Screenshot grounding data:

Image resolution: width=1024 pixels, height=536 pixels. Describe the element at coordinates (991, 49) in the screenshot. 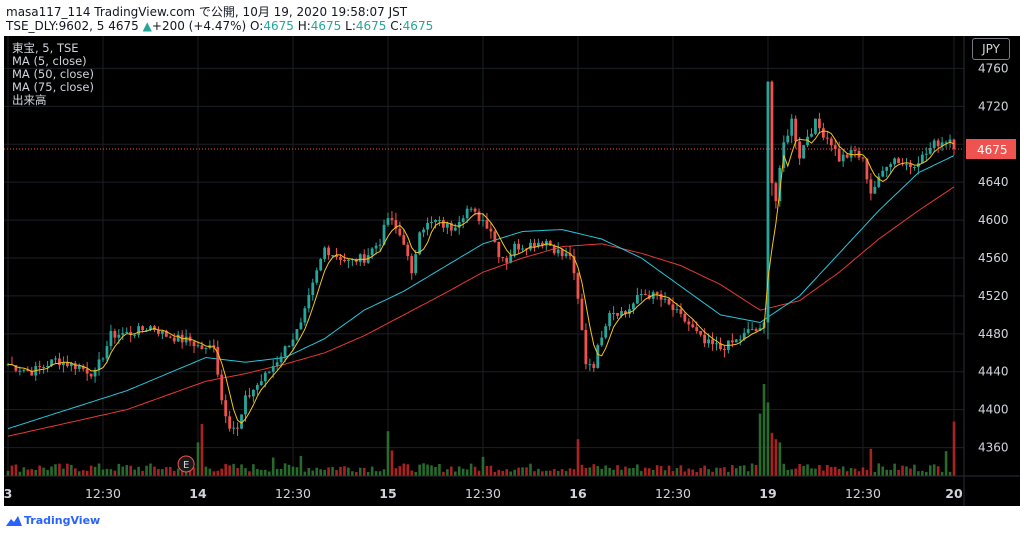

I see `currency-button: JPY` at that location.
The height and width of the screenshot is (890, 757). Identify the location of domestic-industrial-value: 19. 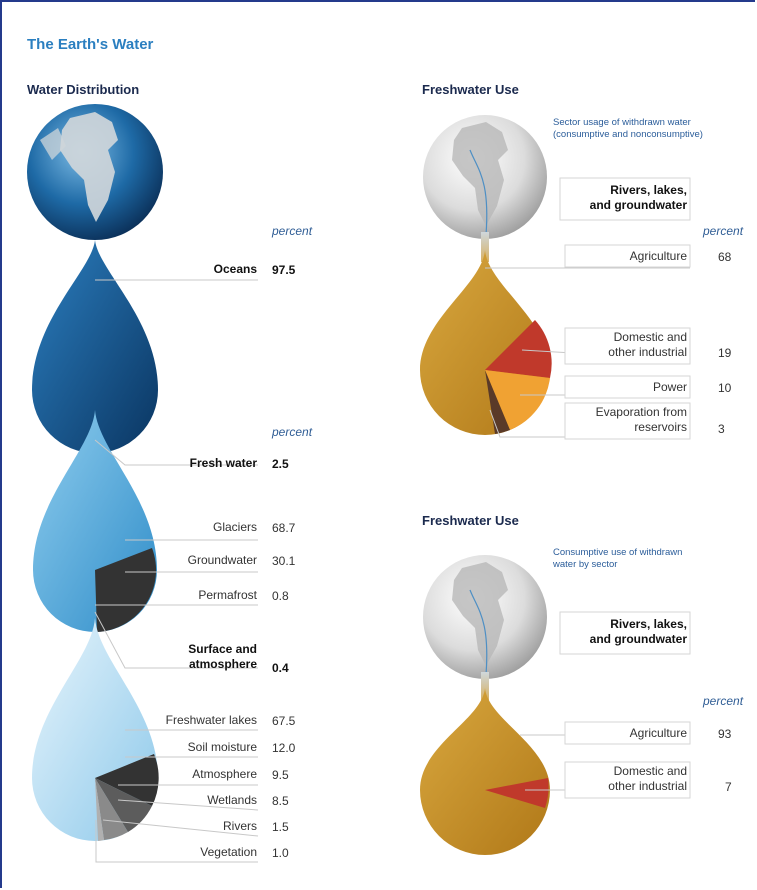
(725, 353).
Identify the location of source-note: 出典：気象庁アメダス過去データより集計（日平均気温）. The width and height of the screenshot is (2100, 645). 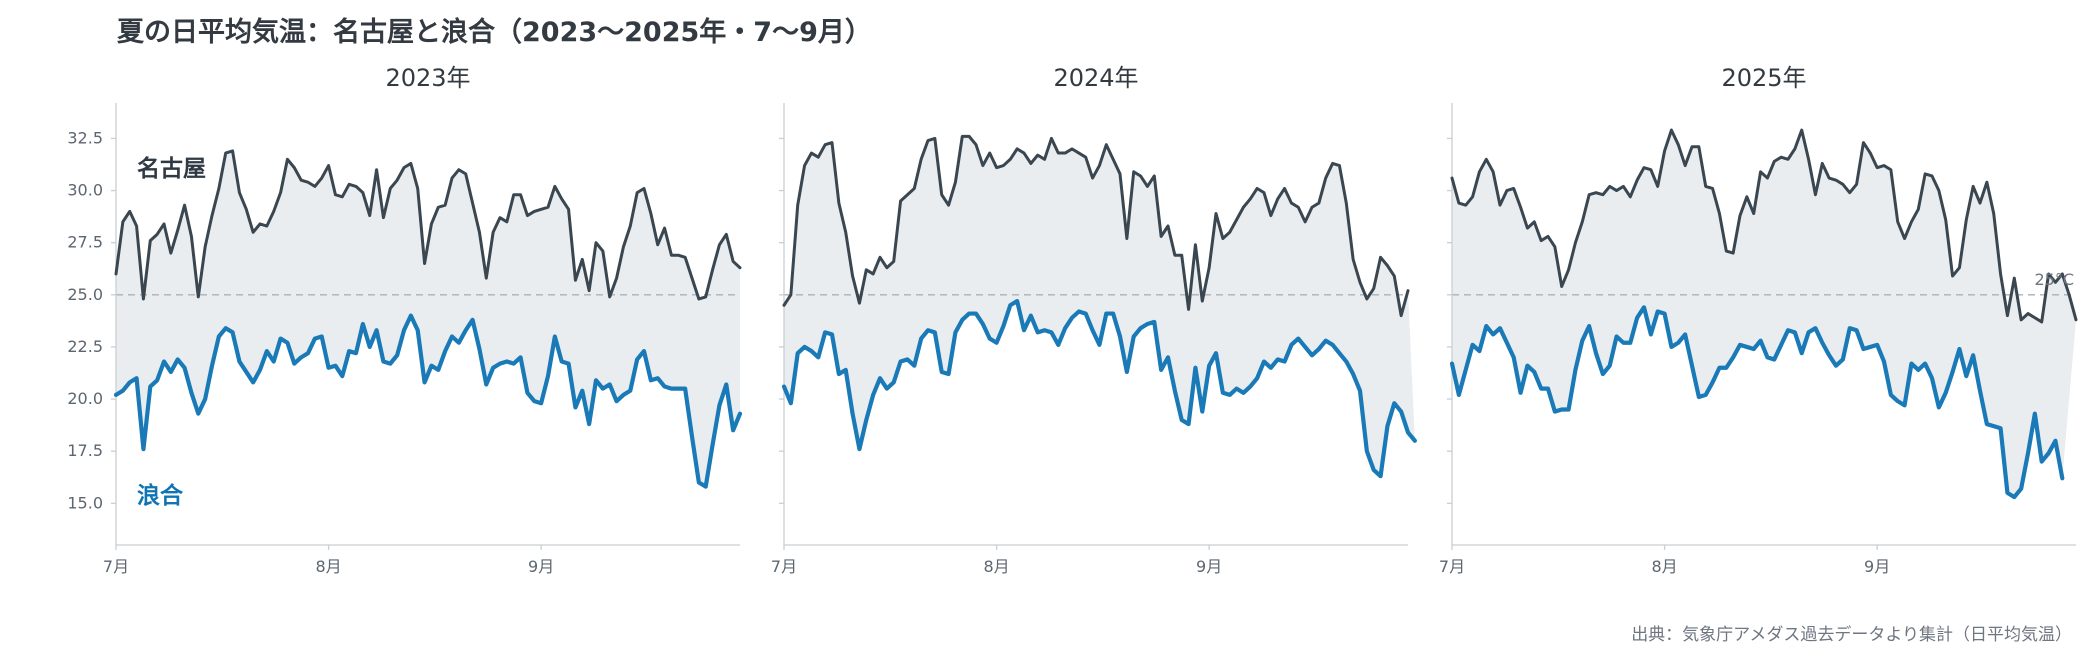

### TO-DO ITEM:
Reproduce every one of the entries above without changes, leaving out the pictures.

### REPLY:
Image resolution: width=1024 pixels, height=536 pixels. Describe the element at coordinates (991, 49) in the screenshot. 

I see `currency-button: JPY` at that location.
The height and width of the screenshot is (890, 757). Identify the location of domestic-industrial-value: 19. 
(725, 353).
Identify the location of source-note: 出典：気象庁アメダス過去データより集計（日平均気温）. The width and height of the screenshot is (2100, 645). 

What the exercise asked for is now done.